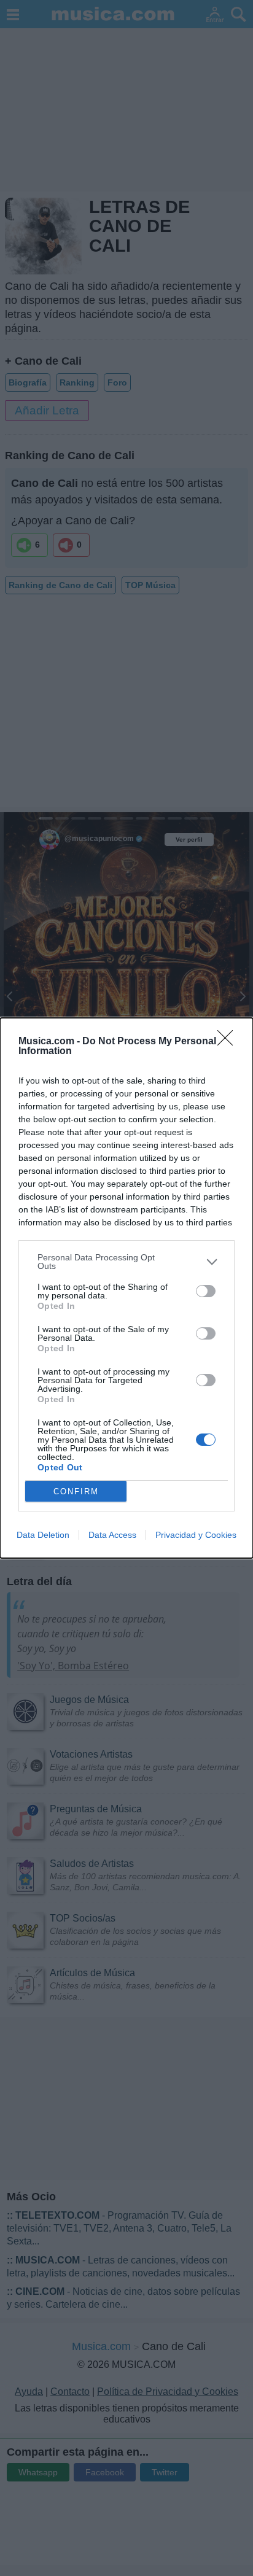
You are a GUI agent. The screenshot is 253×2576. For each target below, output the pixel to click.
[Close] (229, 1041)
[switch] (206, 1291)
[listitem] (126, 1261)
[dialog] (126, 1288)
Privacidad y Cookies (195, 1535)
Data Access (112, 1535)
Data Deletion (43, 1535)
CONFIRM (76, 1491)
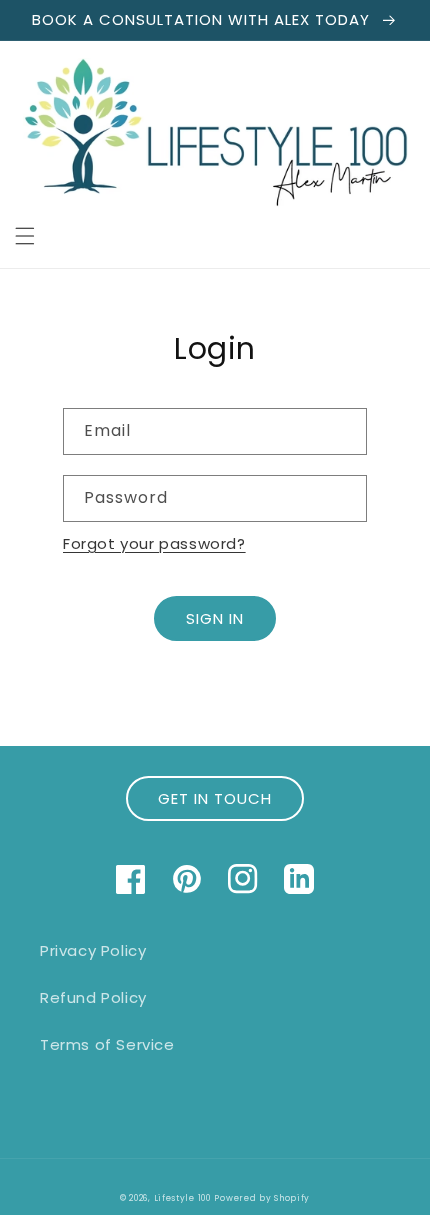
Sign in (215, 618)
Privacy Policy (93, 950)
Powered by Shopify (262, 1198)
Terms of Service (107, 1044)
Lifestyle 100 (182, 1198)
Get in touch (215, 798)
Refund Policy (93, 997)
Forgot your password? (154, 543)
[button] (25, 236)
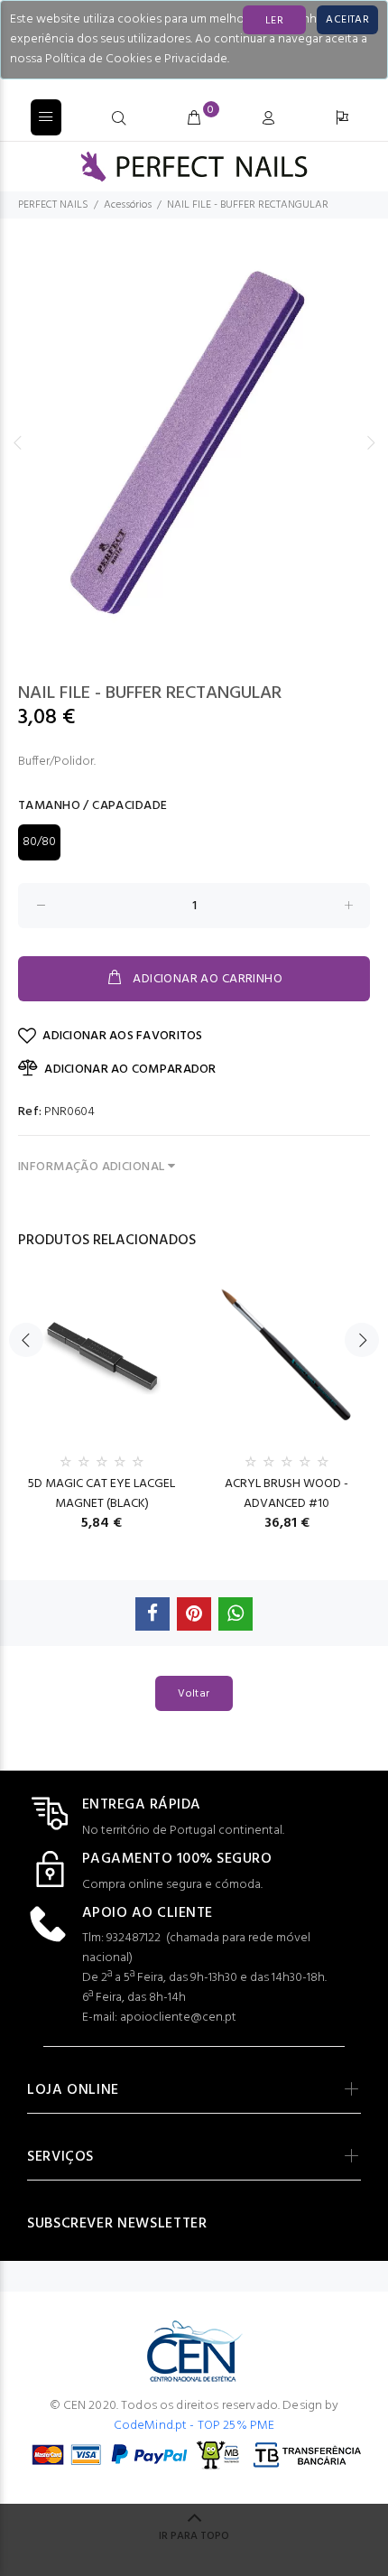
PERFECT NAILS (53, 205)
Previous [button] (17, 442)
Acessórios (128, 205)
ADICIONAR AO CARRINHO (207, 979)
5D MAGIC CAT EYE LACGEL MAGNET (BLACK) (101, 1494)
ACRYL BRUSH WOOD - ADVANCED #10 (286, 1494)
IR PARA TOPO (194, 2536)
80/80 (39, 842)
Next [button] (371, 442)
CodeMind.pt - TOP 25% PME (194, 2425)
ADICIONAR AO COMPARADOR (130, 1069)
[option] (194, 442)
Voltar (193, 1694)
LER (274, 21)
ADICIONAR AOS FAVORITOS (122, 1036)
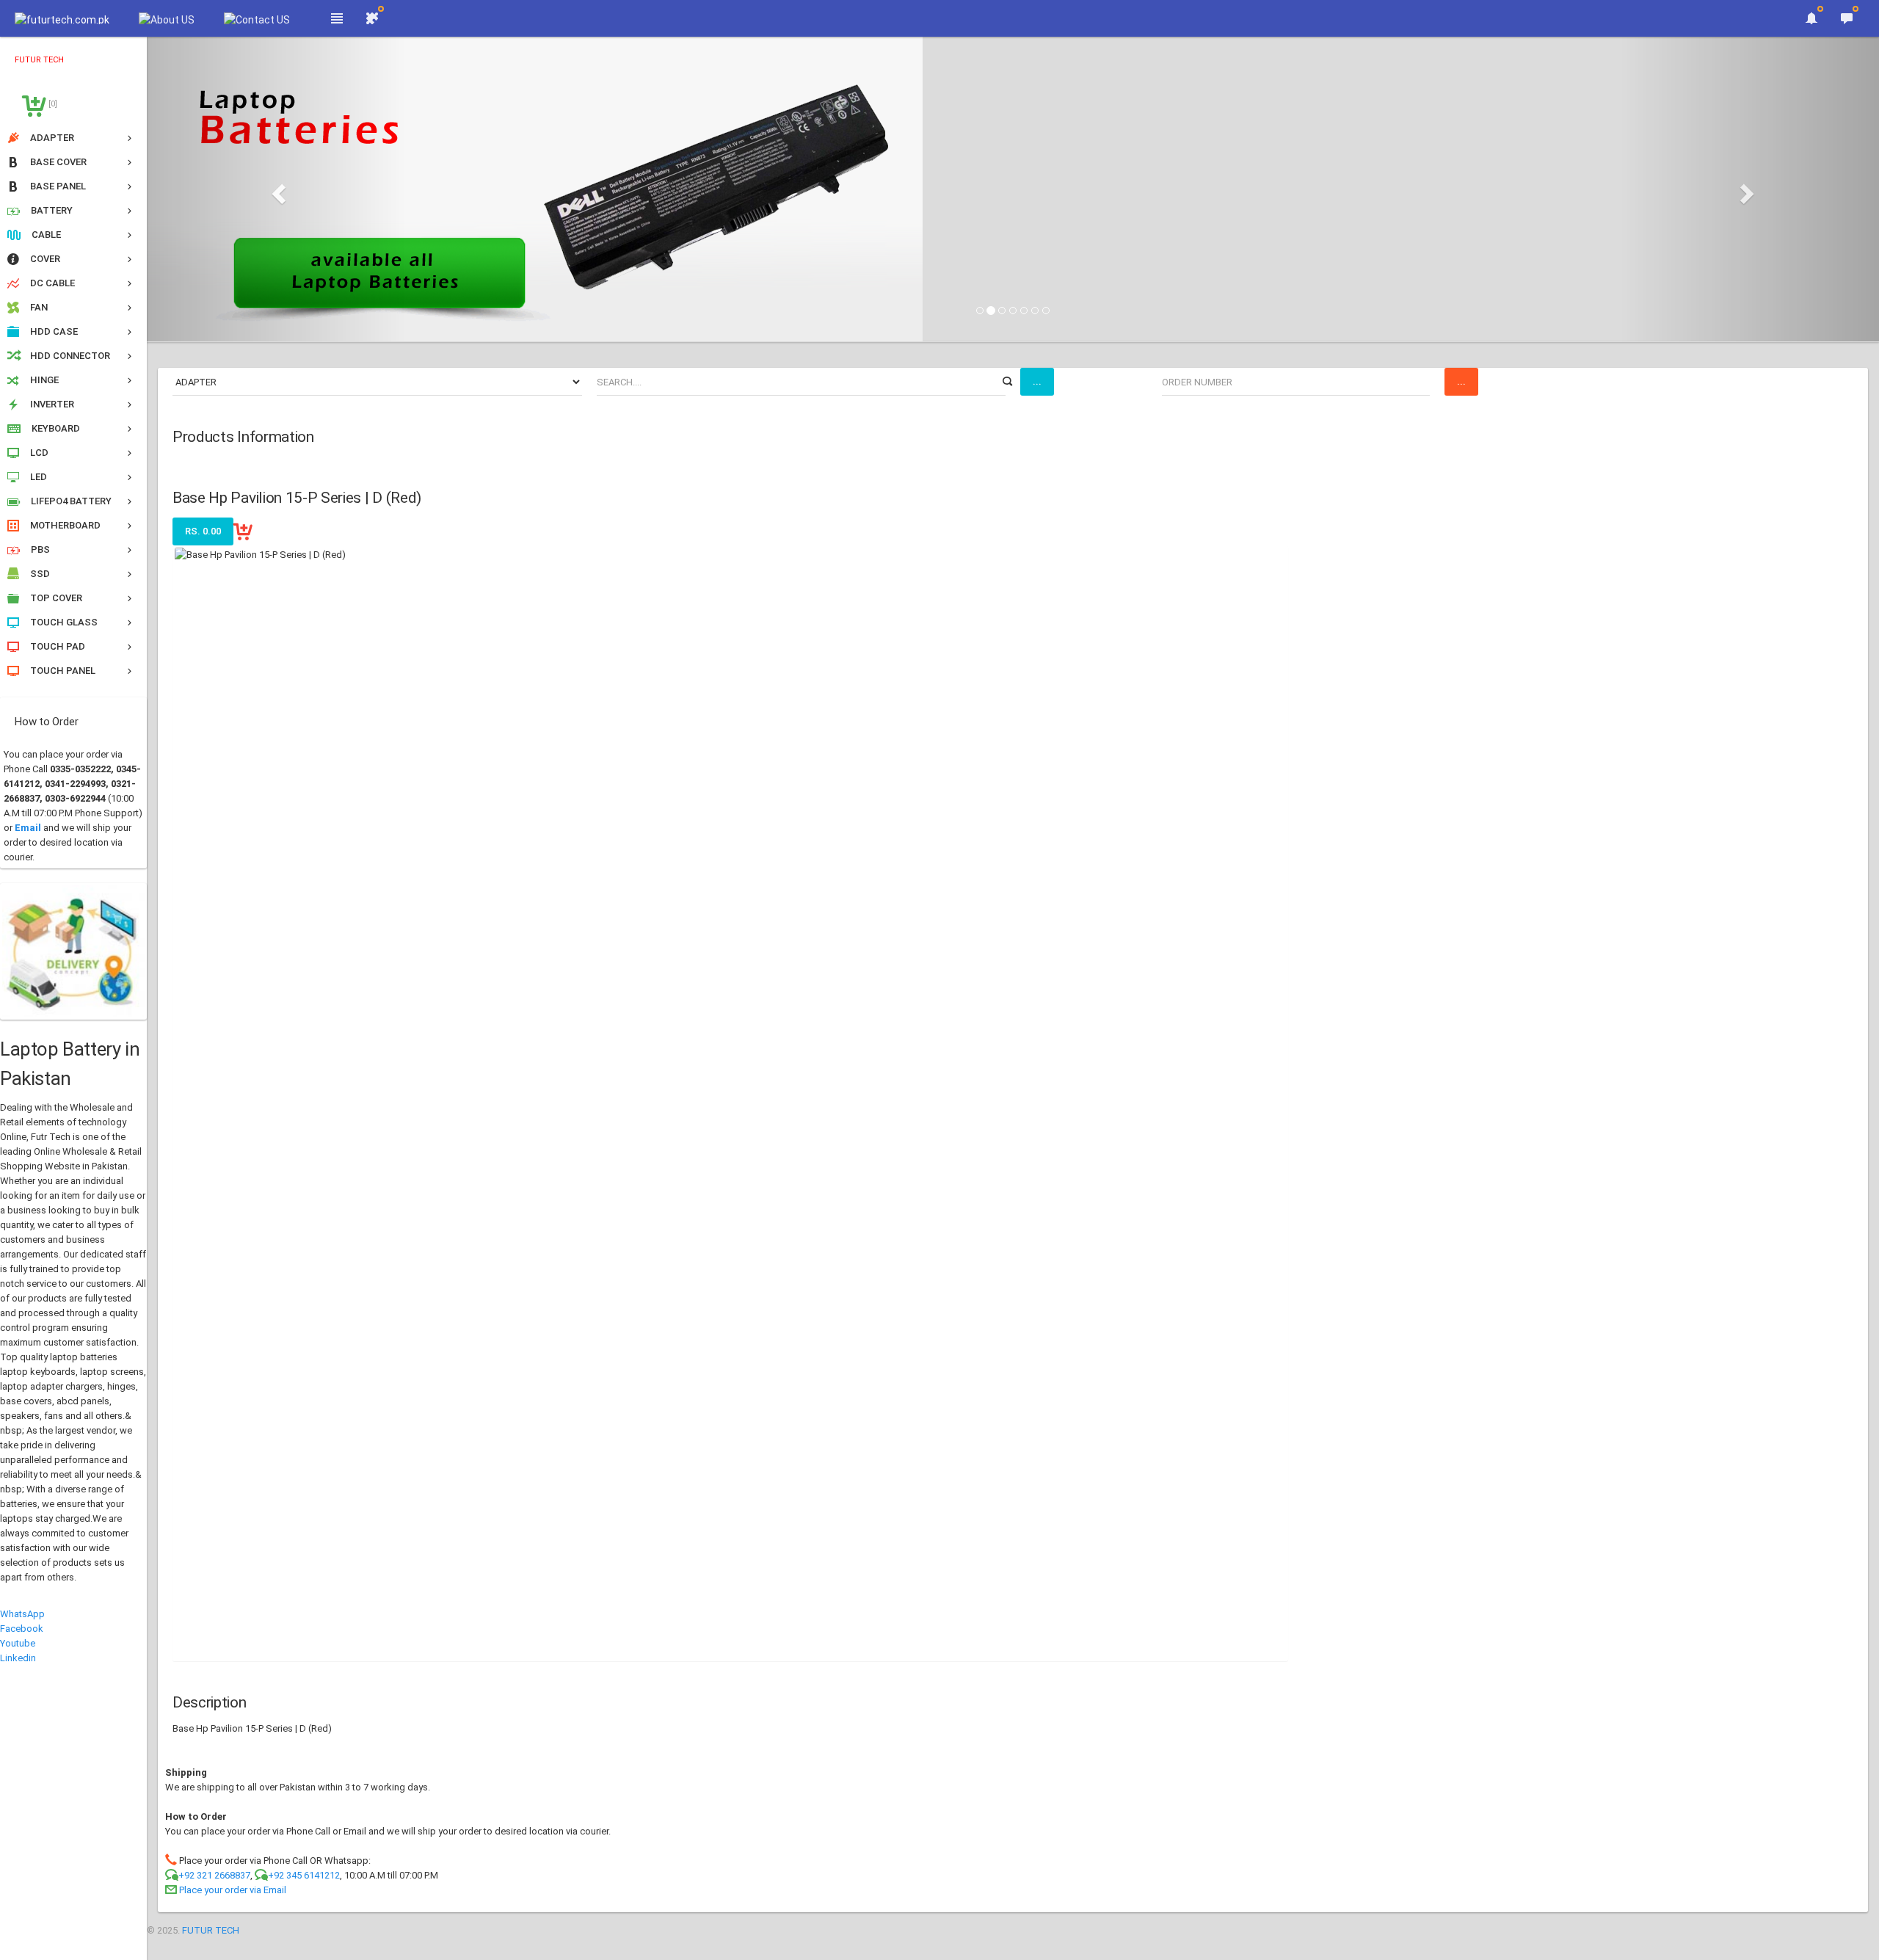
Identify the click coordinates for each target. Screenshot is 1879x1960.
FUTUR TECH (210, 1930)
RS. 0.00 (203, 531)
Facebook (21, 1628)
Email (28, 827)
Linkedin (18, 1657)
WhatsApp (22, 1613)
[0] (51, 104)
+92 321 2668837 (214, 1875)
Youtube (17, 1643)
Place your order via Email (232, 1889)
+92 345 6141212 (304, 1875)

------------------------------

#### PROBLEM TO WORK ON:
Your answer must be the line that contains "Linkedin (18, 1657)" and every line after it to the end of the records, reproduced exactly.

#### OUTPUT FOR THIS EXERCISE:
Linkedin (18, 1657)
WhatsApp (22, 1613)
[0] (51, 104)
+92 321 2668837 (214, 1875)
Youtube (17, 1643)
Place your order via Email (232, 1889)
+92 345 6141212 (304, 1875)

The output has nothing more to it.